The key to this kind of conversation lies in understanding how the other person likes to be spoken to.

And despite the fact that I’ve never met your boss, I’m confident that I know exactly how he likes to be spoken to. Although you’ve probably read lots over the years about different ways to approach the 18, or 23, or 42 different personality types, and may be trying to work out which category your boss fits into, real life is actually much simpler.

Like most other members our species, except perhaps the 3 per cent of psychopaths and sociopaths, your boss almost certainly likes to be spoken to in a way which is clear and direct, as long as you’re also polite, courteous and respectful.
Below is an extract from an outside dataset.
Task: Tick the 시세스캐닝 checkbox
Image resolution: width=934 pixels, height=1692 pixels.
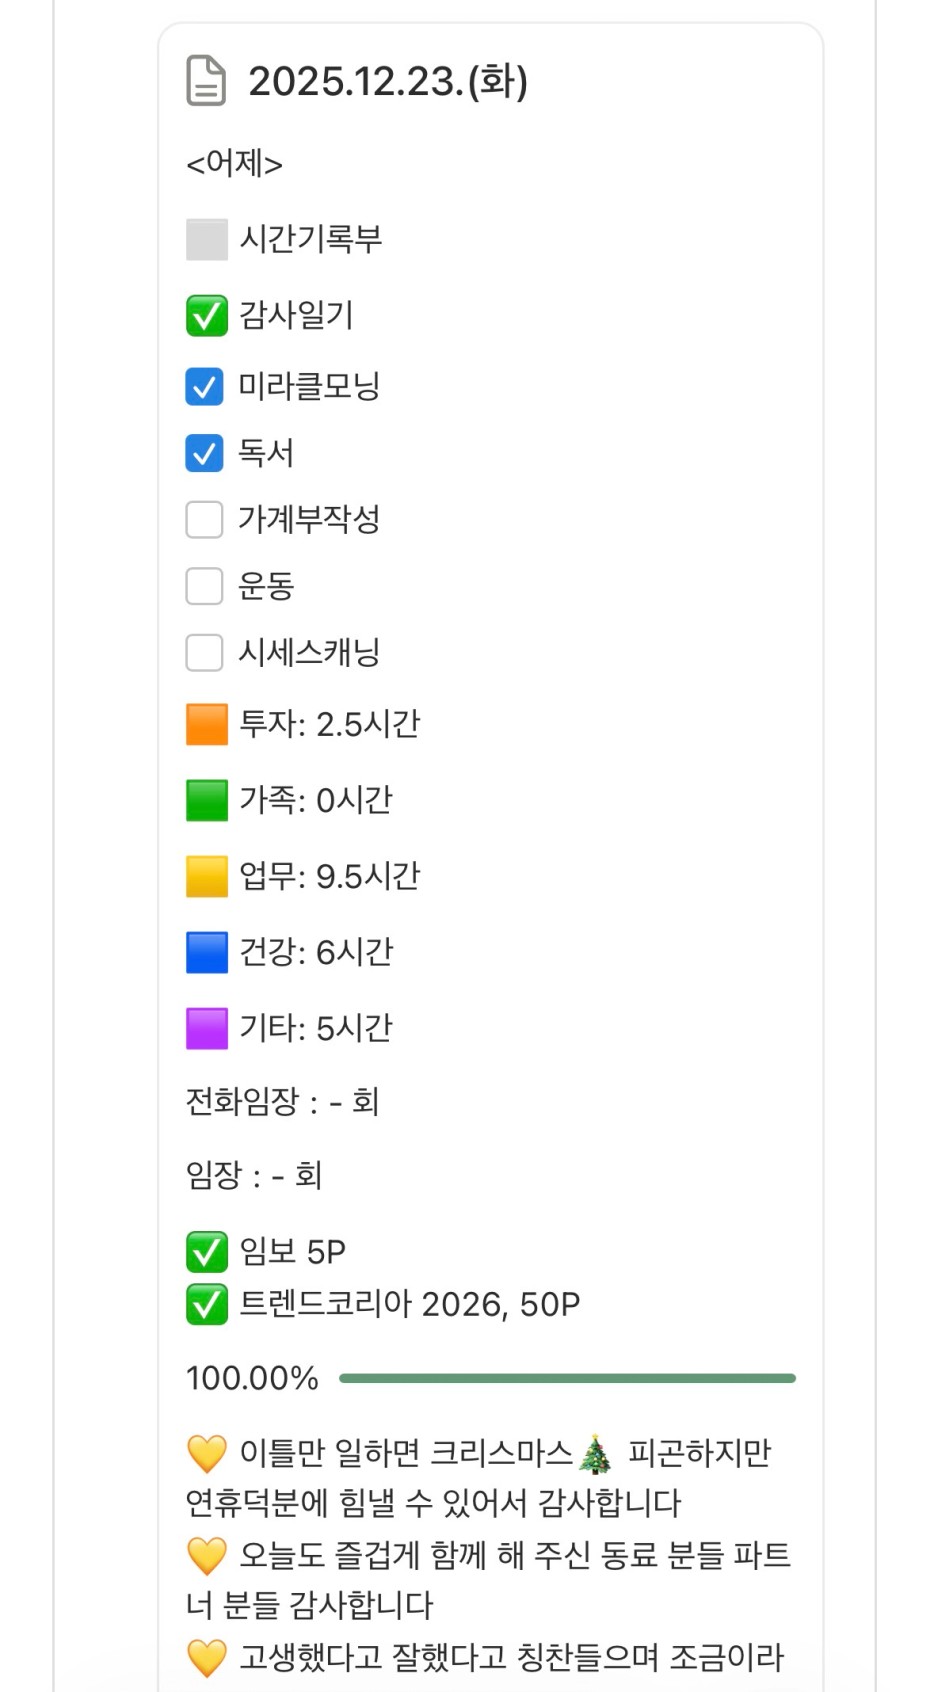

So ask him for a one-on-one, and be sure to do three things before the meeting.

First, be clear about your goals. You want your boss to promise to stop hitting you as of today. But you also want him to reassure you that your request won’t damage your relationship.

Second, think about you’ll have to share with your boss to achieve these goals. You probably want to tell him how you feel about what’s happening, and why. You may also want to tell him how you feel about your relationship with him, except for the hitting part.

Third, think about the state of mind you’ll be in when you announce your goals to your boss. It’ll undoubtedly be uncomfortable for you, and he might react badly. But you’ll probably also be telling yourself that it’s better to get it all off your chest.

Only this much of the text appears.